1. Way: Checking with a site query
The site query works like a normal search via the Google search engine. The search is only supplemented by a parameter and is therefore greatly restricted in order to get exactly the result you are looking for.
To check whether the website myurl.com/products/super-secret-secret-product is indexed, you can of course search for 'myurl super secret secret product'. The disadvantage of this search query is that no restriction has been made. All results that match this search query are output to you. With the preceding 'site:' parameter, only the following website is actually searched.
The site query can still be supplemented with other search criteria.
- site:myurl.com shoes: Delivers all subpages that contain the term 'shoes'.
- site:myurl.com intitle: Shoes: Delivered all subpages that have 'shoes' in the title.
- site:myurl.com filetype:docx: Delivers all .docx files of a website from the index. This of course also works with other file types.
- site:myurl.com inurl:trousers: Delivers all results of our website with 'trousers' in the URL.
2. Way: Checking through Google Search Console
The Google Search Console gives a complete status report on the state of indexing. However, the check with the Google Search Console requires that your own website is stored and verified there.
To check the indexing status of the entire website, there is the 'Coverage' area.
In the 'Coverage' area of the Google Search Console, we see the indexed pages as well as the pages we exclude from indexing. The indexed pages are divided into two statuses in the Google Search Console:
- Valid page(s) with warnings: They do appear in the search engine's index, but there are discrepancies for the search engine. Discrepancies can, for example, arise if the indexed page does not appear in the sitemap or if crawling of the page has been prevented by the robots.txt.
- Valid: All regular pages that could be indexed without errors or discrepancies fall under valid pages.
How can websites be indexed by search engines?
Pages can be indexed in two ways - via a passive or an active approach. Both approaches are officially supported by Google, but of course there is no guarantee of indexing.
The passive approach
For the passive approach, you as a website operator do not have to take any measures of your own. Google tries to find and index the website.
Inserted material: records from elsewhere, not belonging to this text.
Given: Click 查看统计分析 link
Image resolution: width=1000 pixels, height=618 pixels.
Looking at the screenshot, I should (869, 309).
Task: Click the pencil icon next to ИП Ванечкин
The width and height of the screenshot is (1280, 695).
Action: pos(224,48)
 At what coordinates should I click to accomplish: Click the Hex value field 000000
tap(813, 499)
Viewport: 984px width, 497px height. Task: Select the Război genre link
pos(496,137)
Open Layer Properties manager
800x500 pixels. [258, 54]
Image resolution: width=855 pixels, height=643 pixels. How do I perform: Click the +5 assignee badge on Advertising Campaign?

The prerequisite for this is that the website is not blocked for crawlers and ideally has incoming links from internal or external sources. You can also read out whether the website is readable for crawlers and the indexing status with the SEO tool Ryte.
With Ryte you get a complete overview of the crawlability and indexing status of the entire website.
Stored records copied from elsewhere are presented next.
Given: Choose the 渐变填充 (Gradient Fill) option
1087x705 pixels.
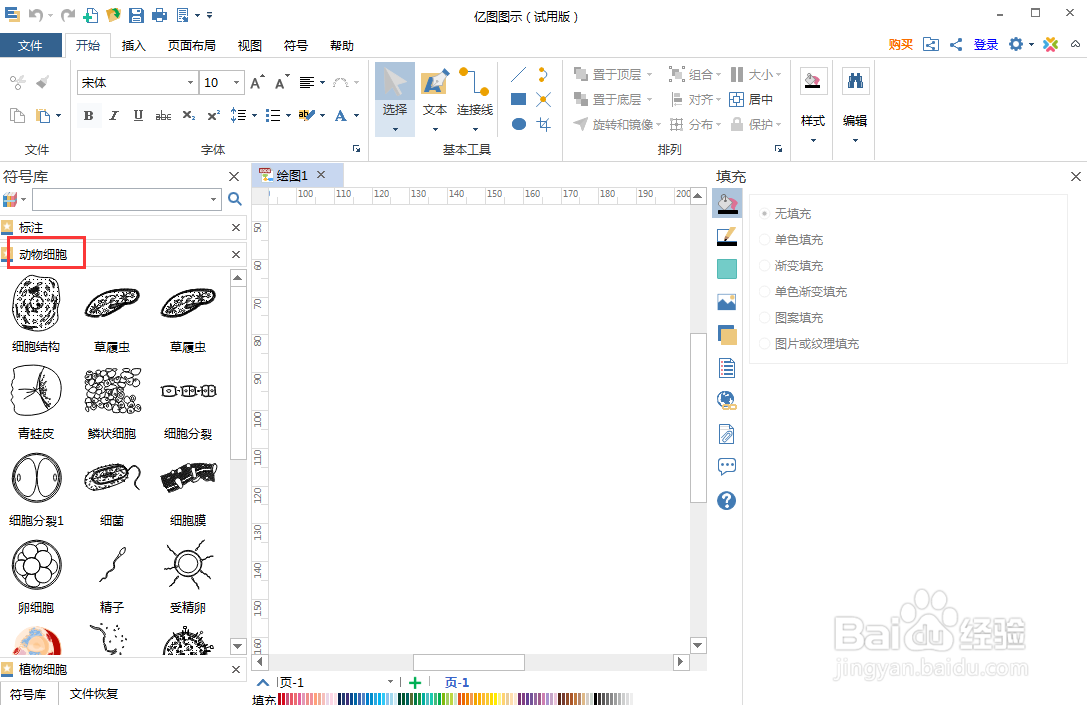Looking at the screenshot, I should click(766, 265).
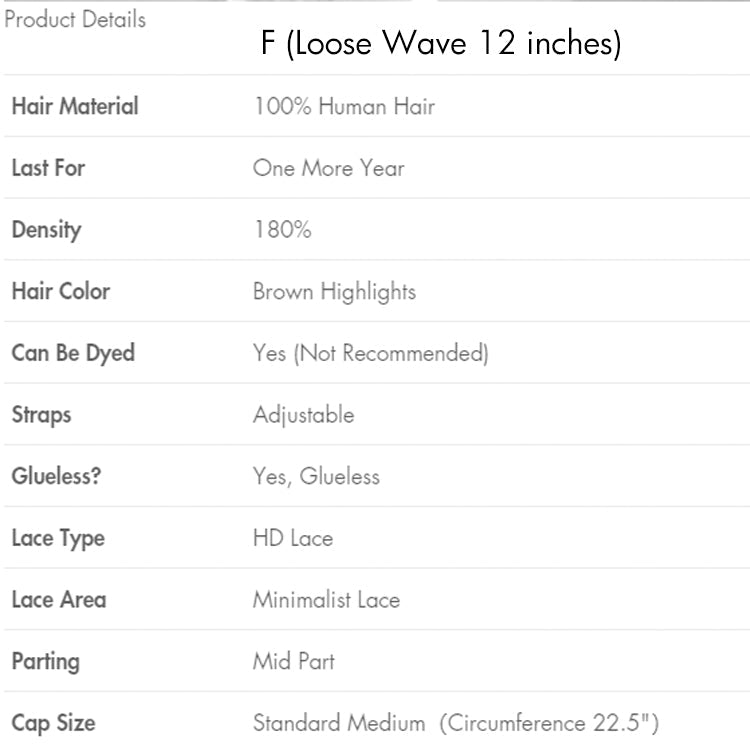Select the Brown Highlights value
Viewport: 750px width, 750px height.
click(334, 292)
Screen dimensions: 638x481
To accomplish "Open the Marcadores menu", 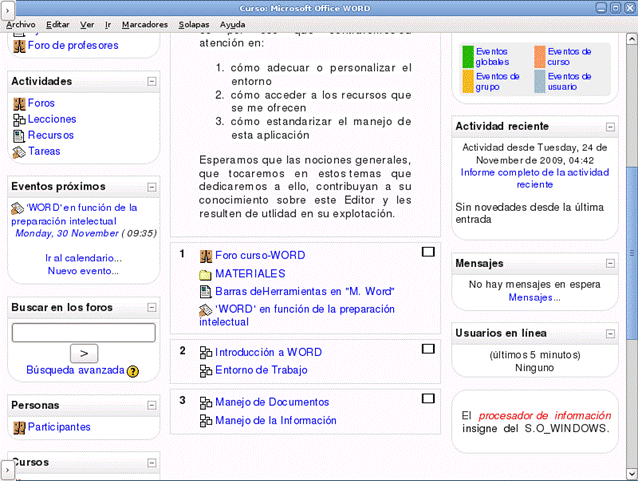I will tap(144, 23).

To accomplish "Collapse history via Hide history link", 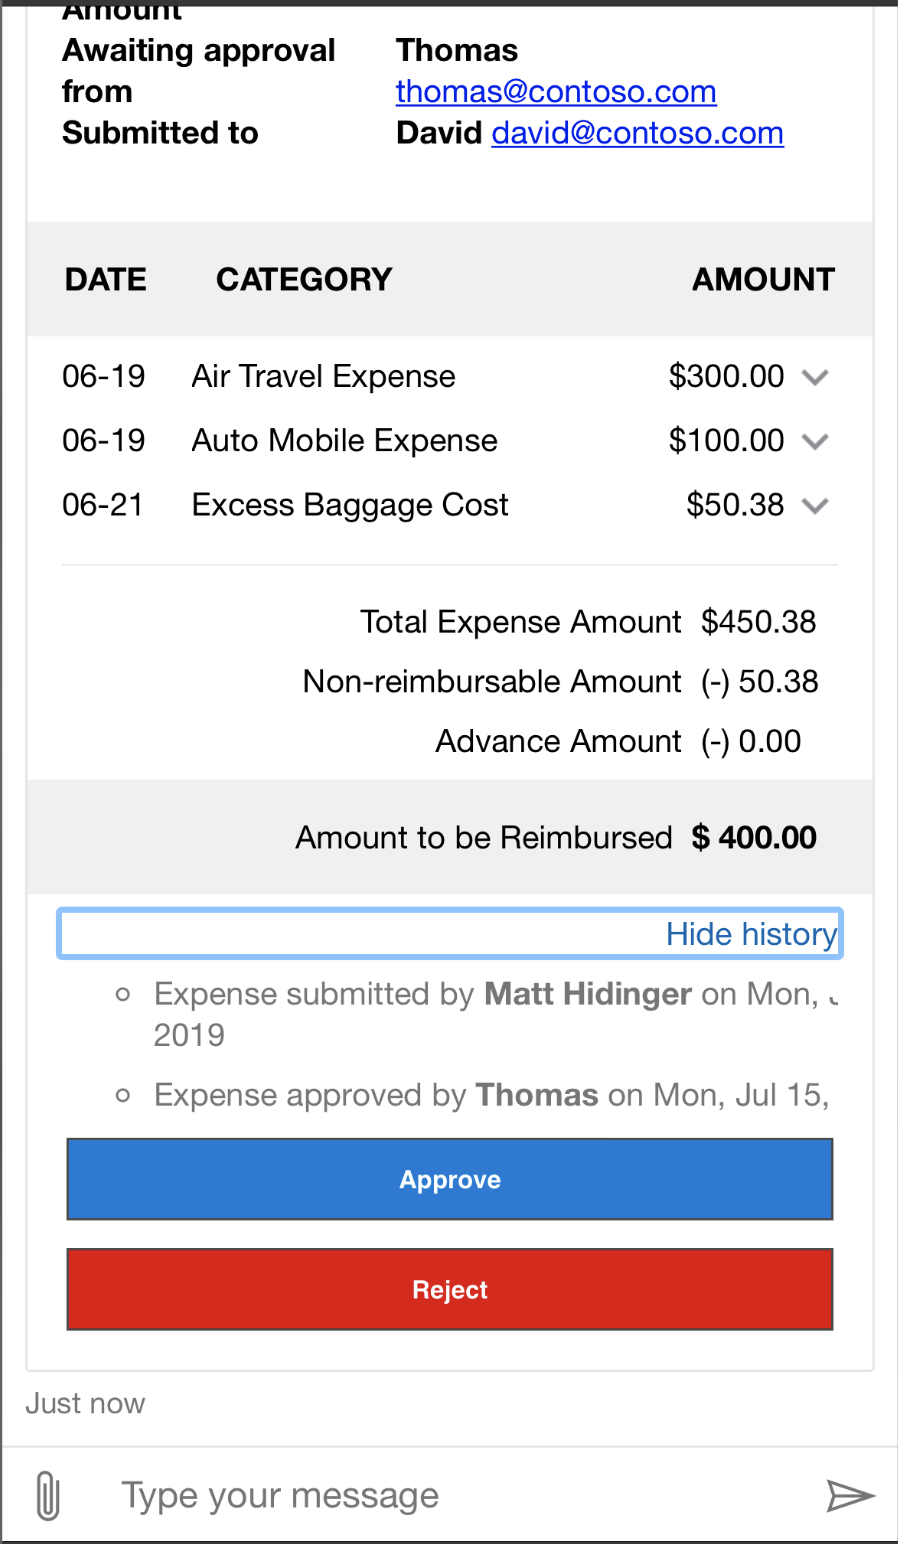I will (751, 934).
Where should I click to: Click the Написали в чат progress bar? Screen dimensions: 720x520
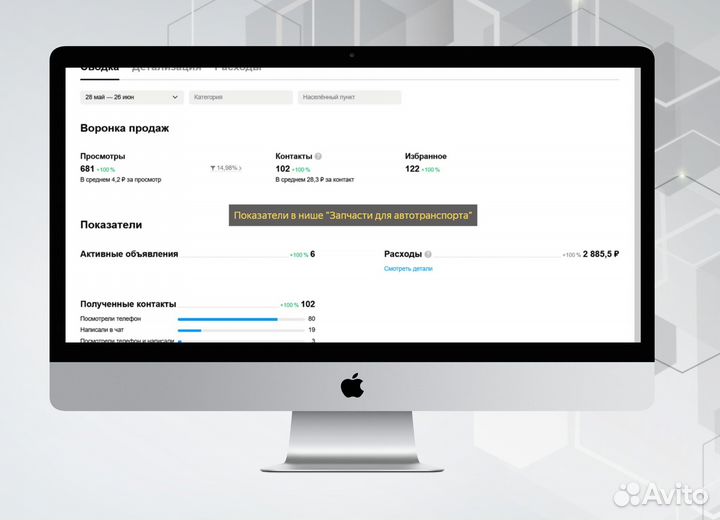(x=240, y=330)
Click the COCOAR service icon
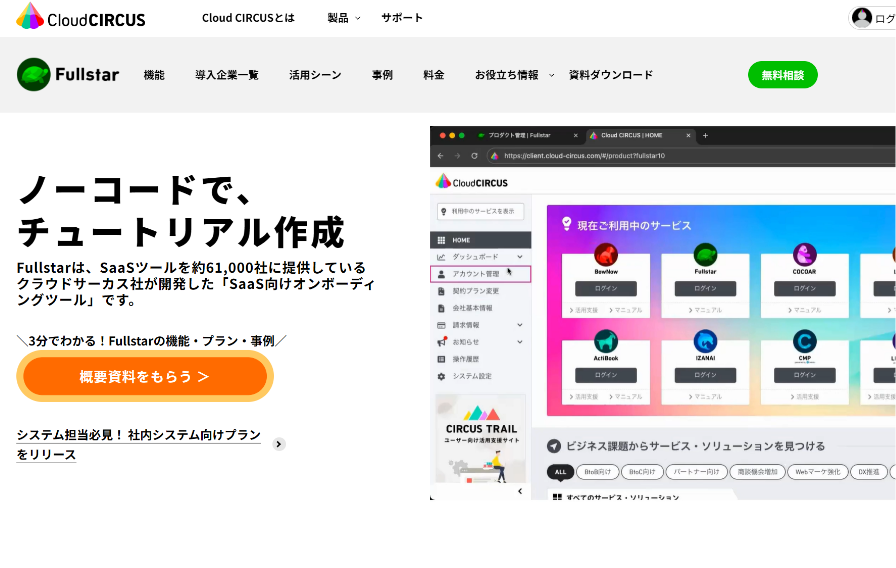 tap(805, 254)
The passive approach can lead to problems if there are only few or no incoming links to the website. It is also possible that content will be indexed much later.
The active approach
With the active approach, a list with URLs, a so-called sitemap, is provided to the search engine. The sitemap is usually hosted in a place on the domain that search engines can access. In addition, the location of the sitemap can be specified in the robots.txt file.
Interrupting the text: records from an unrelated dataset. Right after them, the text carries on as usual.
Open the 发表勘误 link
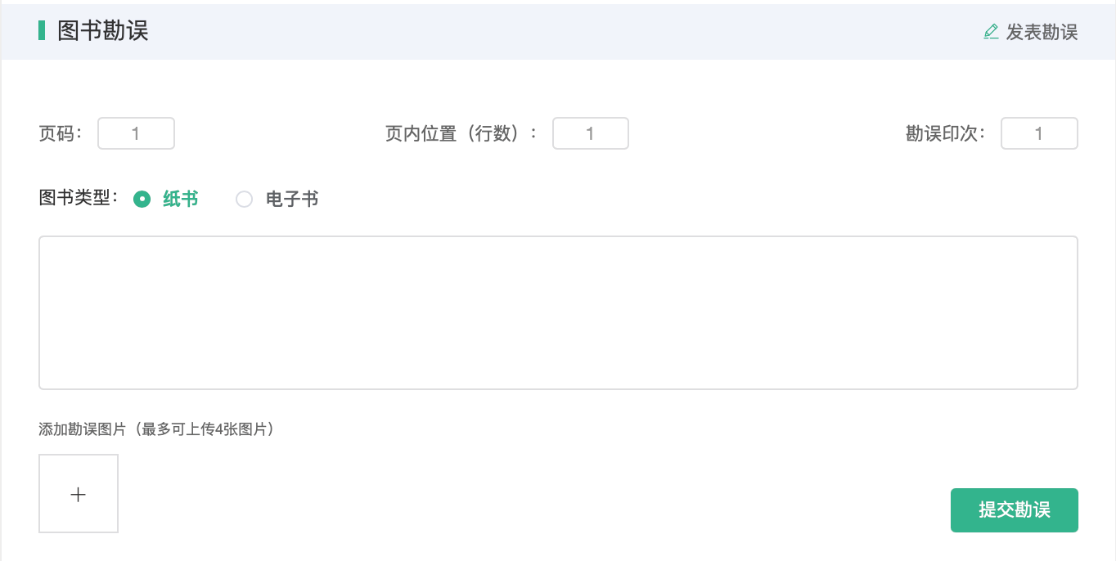 (x=1041, y=32)
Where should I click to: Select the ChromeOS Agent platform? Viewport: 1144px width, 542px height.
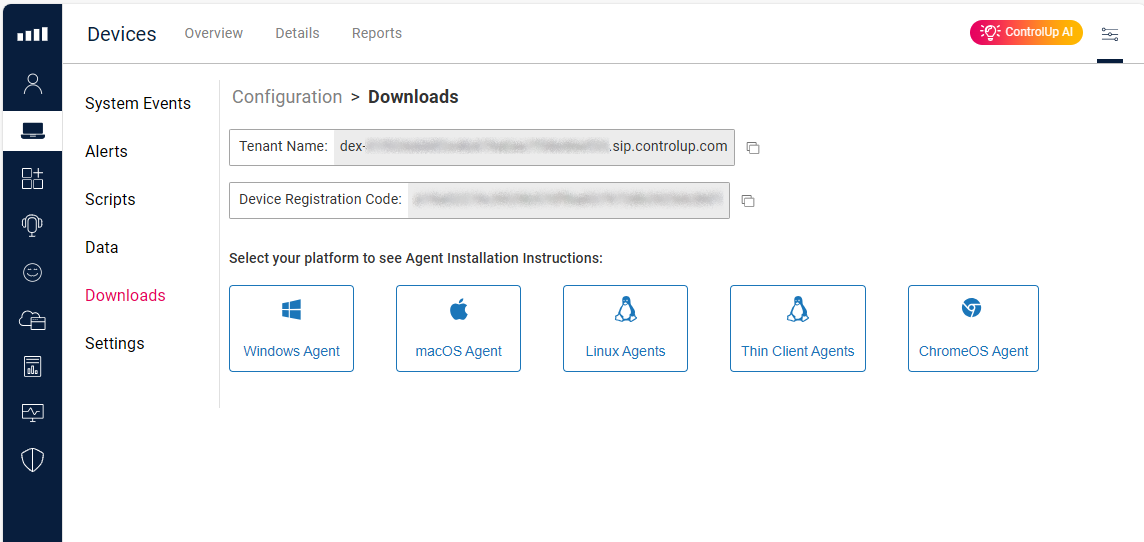pyautogui.click(x=973, y=329)
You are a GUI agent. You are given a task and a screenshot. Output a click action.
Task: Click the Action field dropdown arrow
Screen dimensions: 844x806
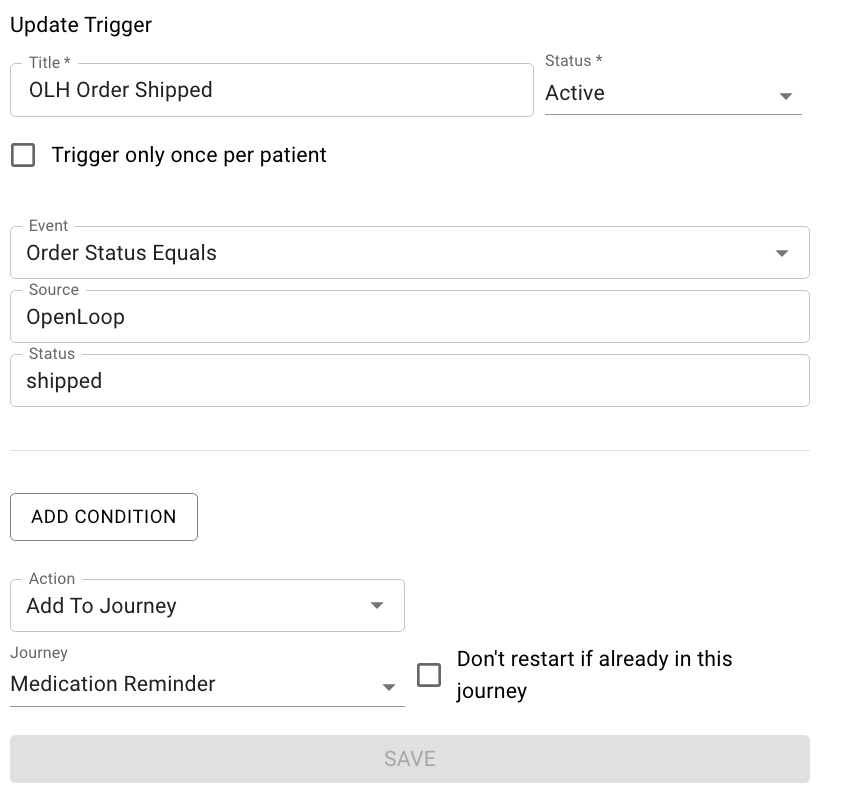pyautogui.click(x=377, y=605)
With the help of the sitemap, search engines can recognise changes to the website more quickly, as the sitemap additionally has a timestamp with the date and time of the last change.
In addition, the sitemap can also be submitted via the Google Search Console. To do this, select the item 'Sitemaps' in the left menu and specify the path to the sitemap there. Of course, you can also submit several sitemaps, for example for different languages.
In the Google Search Console, you can also check whether individual URLs / individual websites have already been indexed by Google. To do this, either enter the URL to be examined into the upper search field or click on 'URL check' in the sidebar and then enter the URL. Google first checks the indexing status and then offers you the possibility of applying for indexing (if this has not yet been done).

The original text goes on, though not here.